Below are entries; count each line that holds the word "Digital" and report the number without any other words.

※

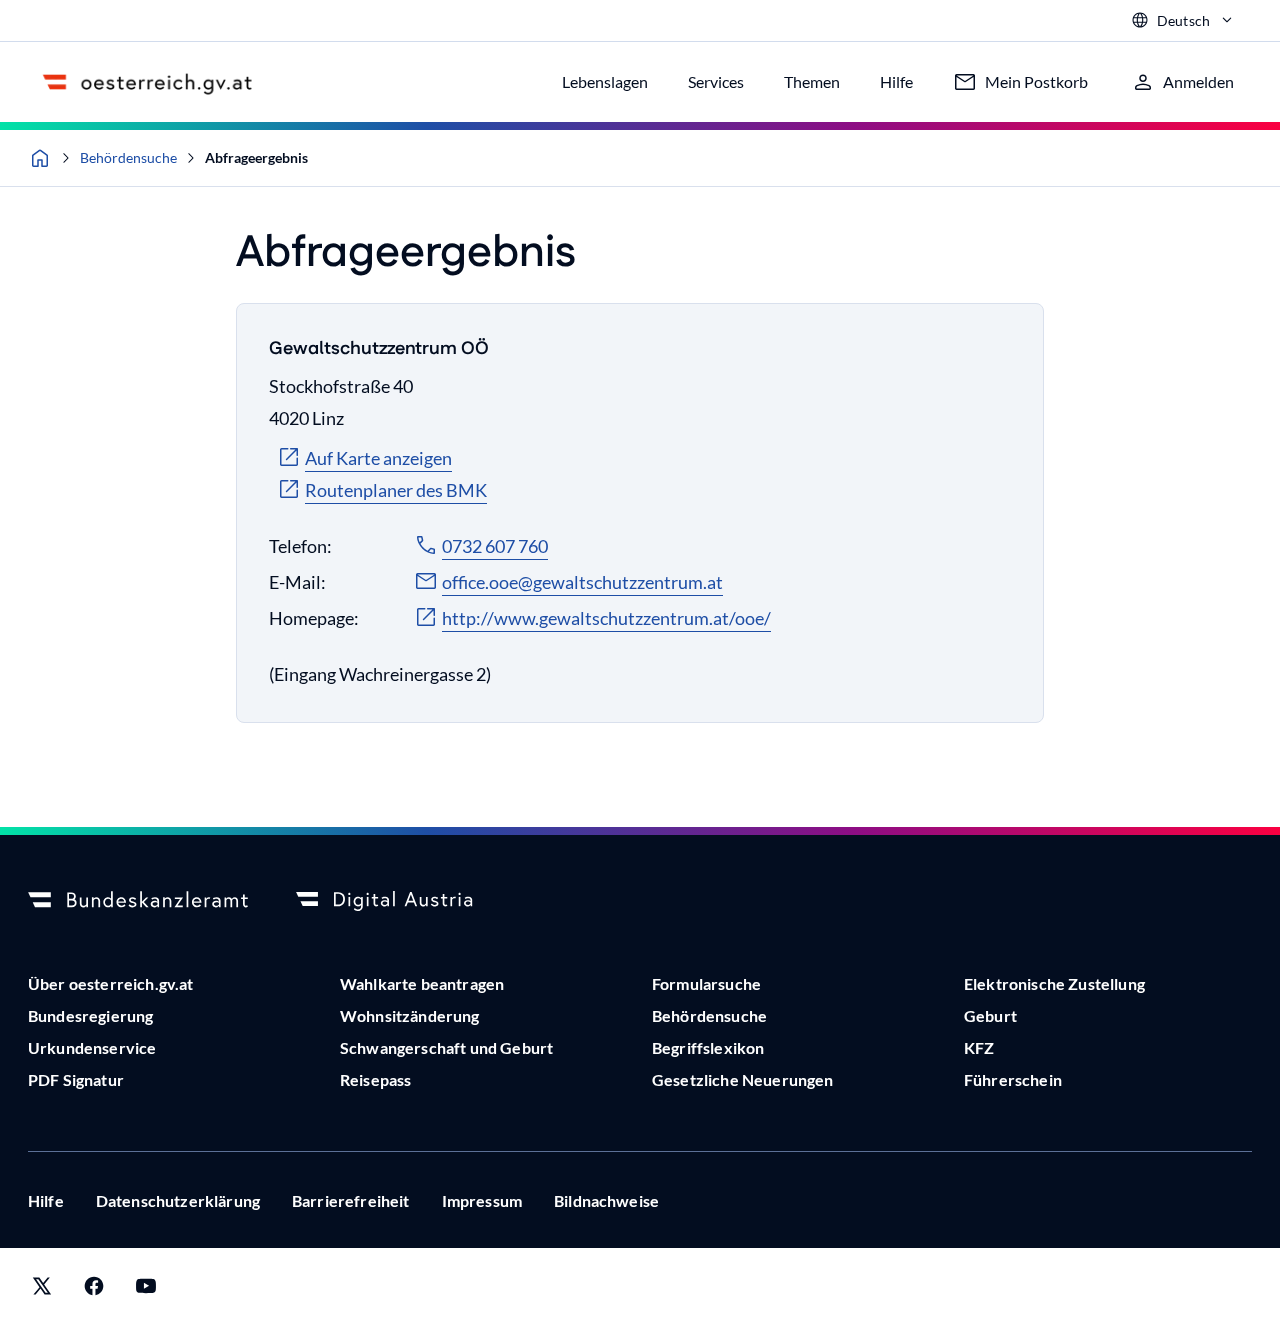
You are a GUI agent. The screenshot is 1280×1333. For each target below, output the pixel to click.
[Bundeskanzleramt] (138, 901)
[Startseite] (40, 158)
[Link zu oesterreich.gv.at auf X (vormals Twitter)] (42, 1290)
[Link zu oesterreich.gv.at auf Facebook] (94, 1290)
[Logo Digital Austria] (406, 901)
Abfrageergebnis (256, 157)
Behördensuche (128, 157)
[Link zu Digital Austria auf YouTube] (146, 1290)
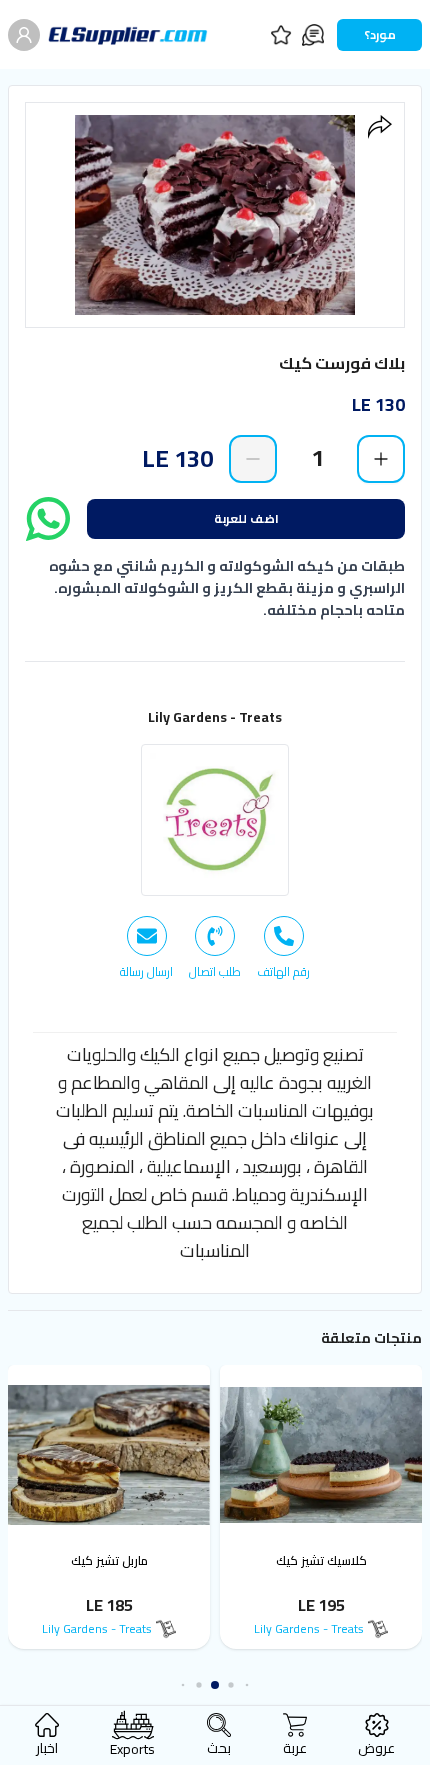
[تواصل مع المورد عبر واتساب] (48, 519)
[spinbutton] (317, 458)
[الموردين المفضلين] (281, 35)
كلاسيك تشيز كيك (321, 1560)
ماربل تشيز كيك (109, 1560)
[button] (247, 1685)
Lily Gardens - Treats (215, 717)
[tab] (283, 948)
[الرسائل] (313, 35)
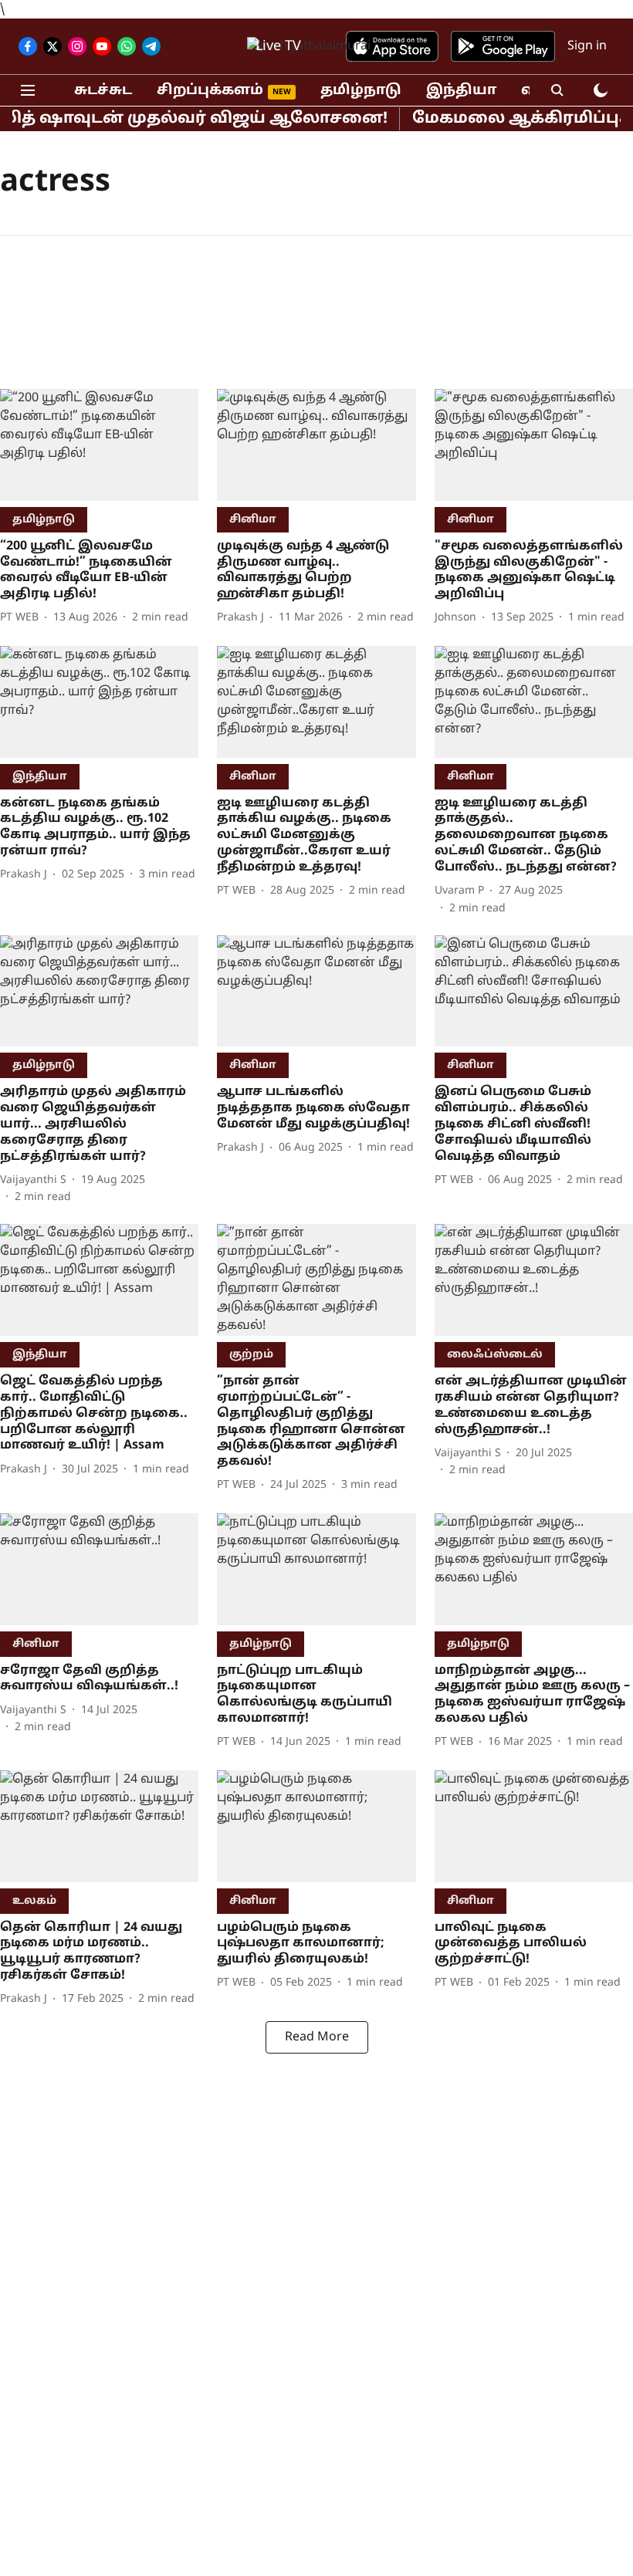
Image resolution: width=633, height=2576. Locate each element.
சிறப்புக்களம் (210, 91)
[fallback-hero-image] (99, 445)
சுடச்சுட (103, 91)
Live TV (278, 47)
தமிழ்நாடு (360, 91)
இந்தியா (461, 91)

※

> _Response to the task_:
2